The legend lays into his old bandmates

John Lennon compared life in The Beatles with decadent ancient Rome in an interview to be broadcast in the UK for the first time.

The interview for Rolling Stone magazine in December 1970, eight months after the band split, will be aired on BBC Radio 4 at 7pm on December 3.

According to the BBC, Lennon, who was shot dead on December 8 1980, said the circle around the band was a “portable Rome” of money, sex and drugs. “Everyone wanted in,” he said.

In the interview, conducted by Rolling Stone founder Jann Wenner, Lennon exploded the clean-cut image of “the Fab Four”.

“Everybody around you wants the image to carry on,” he said. “That’s why some of them are clinging to it.

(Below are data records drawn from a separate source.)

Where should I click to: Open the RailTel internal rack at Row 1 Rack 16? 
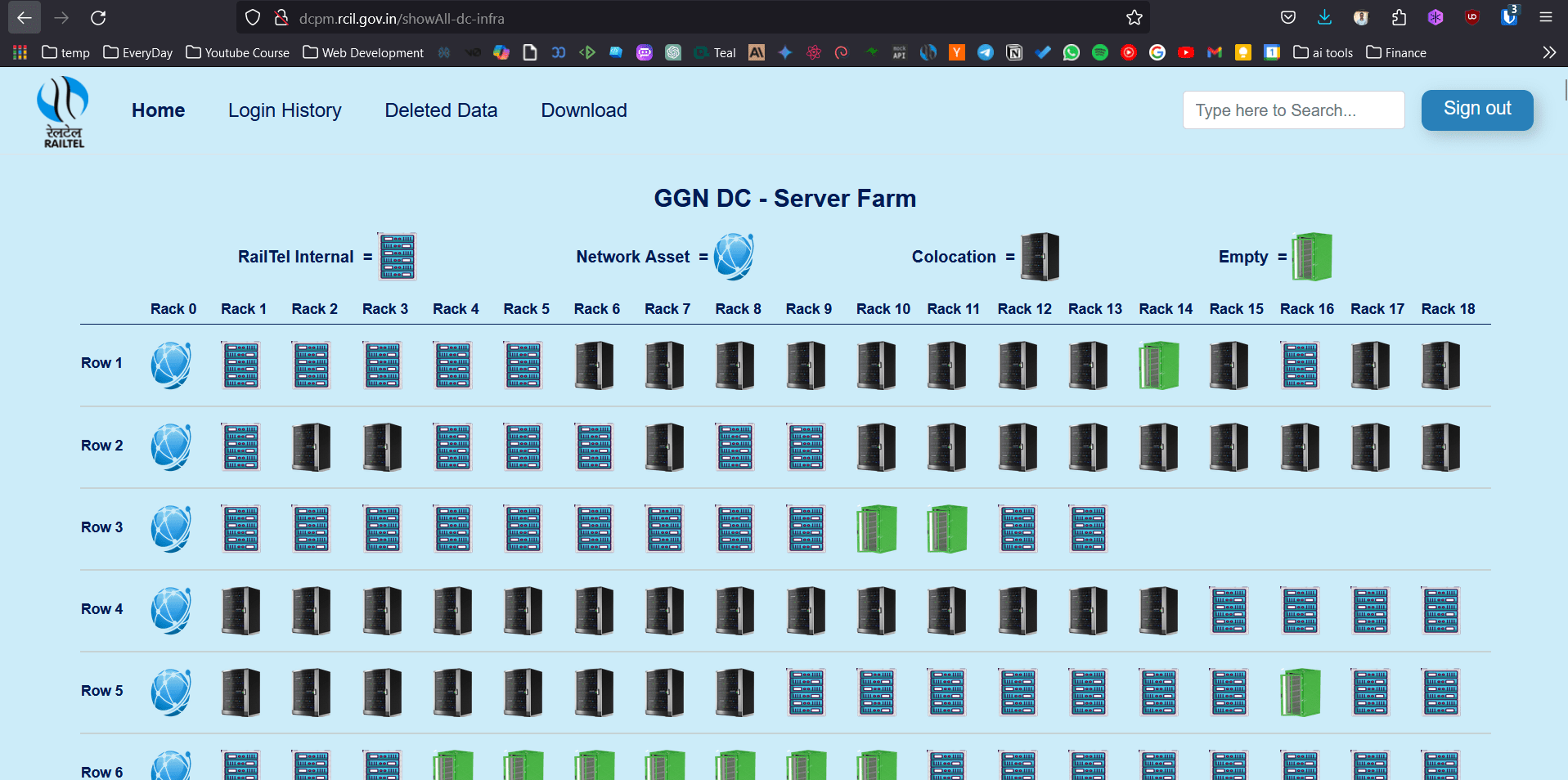(x=1300, y=365)
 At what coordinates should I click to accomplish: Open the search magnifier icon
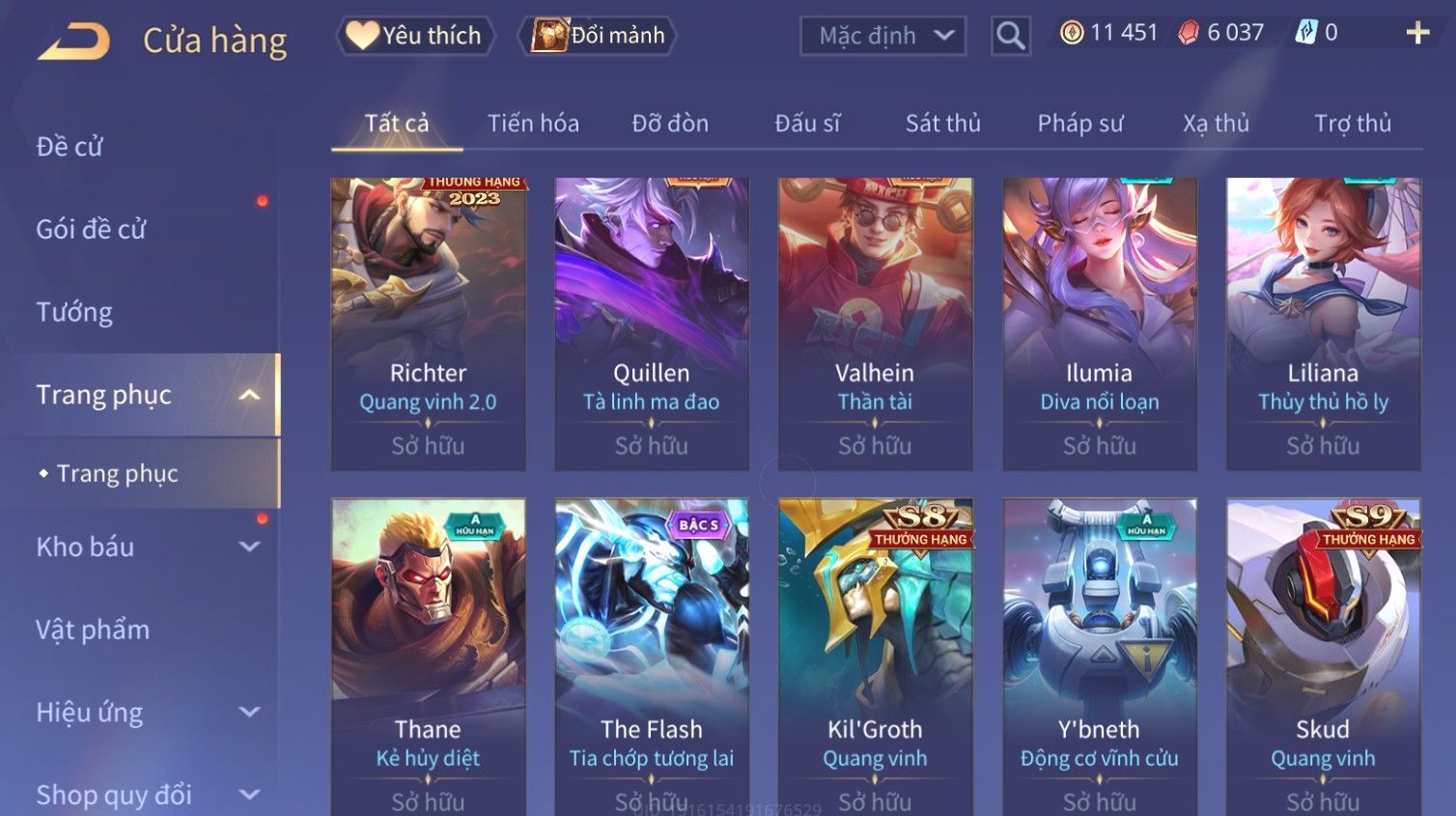[x=1010, y=36]
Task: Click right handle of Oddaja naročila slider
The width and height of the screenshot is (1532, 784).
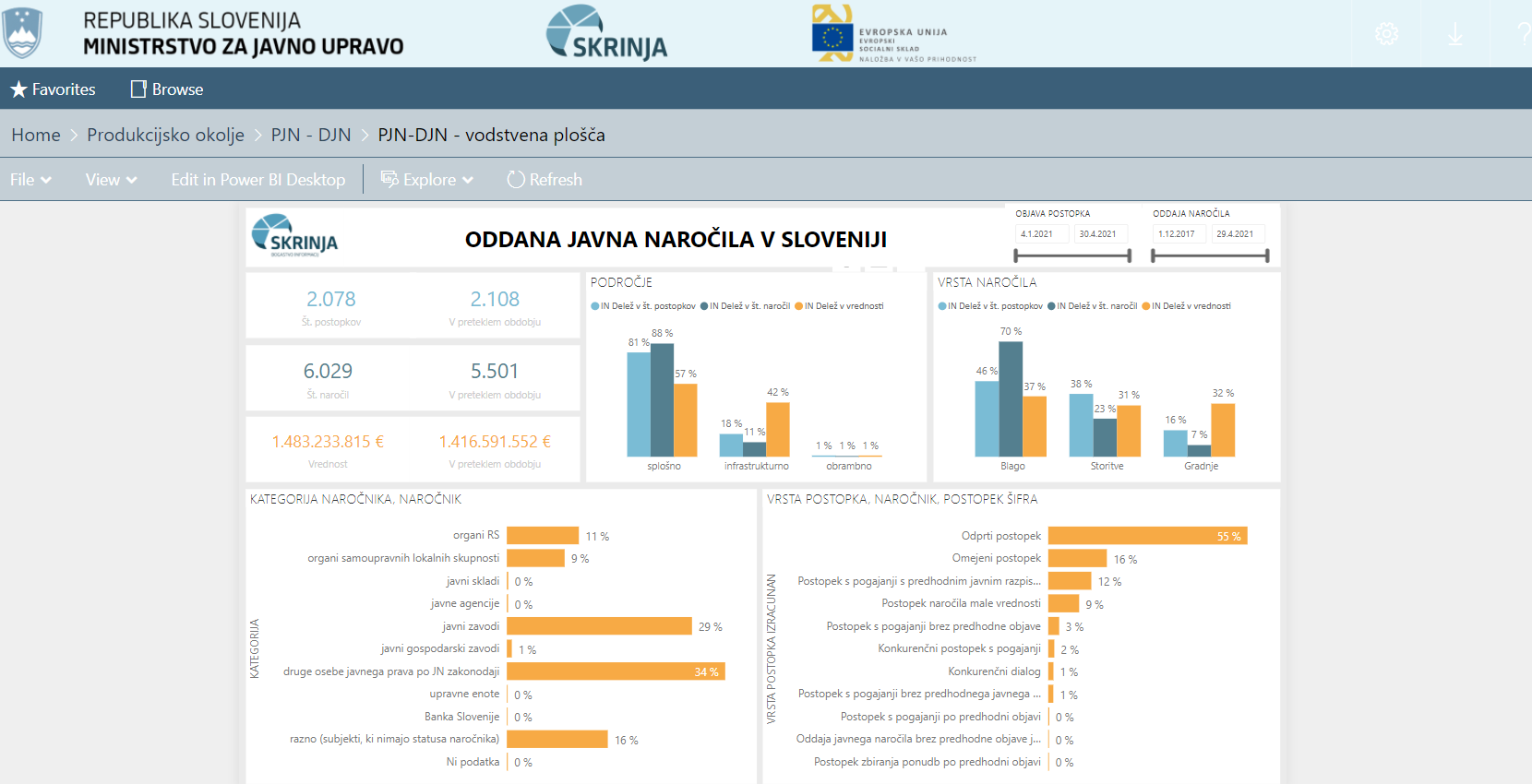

“‘Don’t take away our portable Rome, where we can all have our houses and our cars, and our lovers and our wives, and our office girls and parties and drink and drugs.'”

Lennon also revealed the band’s darker side on tour.

“If you couldn’t get groupies, we had whores,” he claimed. “Whatever was going.

“There were photos of me crawling round on my knees coming out of whorehouses in Amsterdam with people saying: ‘Good morning, John.'”

Lennon claimed the photos and other revelations did not come to light because people did not want “a big scandal”.

The singer also attacked his former songwriting partner and bandmate, Paul McCartney .

“We got fed up of being sidemen to Paul after Brian Epstein (The Beatles‘ manager) died,” he said.

Paul took over and supposedly led us. What’s leading us when you wander round in circles?”

Lennon claimed the pair’s songwriting partnership had ended “around 1962 or something”.

“All our best work, apart from the really early ones like ‘I Want to Hold Your Hand’, were written apart.”

Amid the anger, Lennon still expressed respect for his former partner McCartney.

“He’s capable of great work and he will do it,” he admitted.

The ex-Beatle also complained about the personal downside of his talent. “It’s not fun being a genius,” he said. “It’s torture.”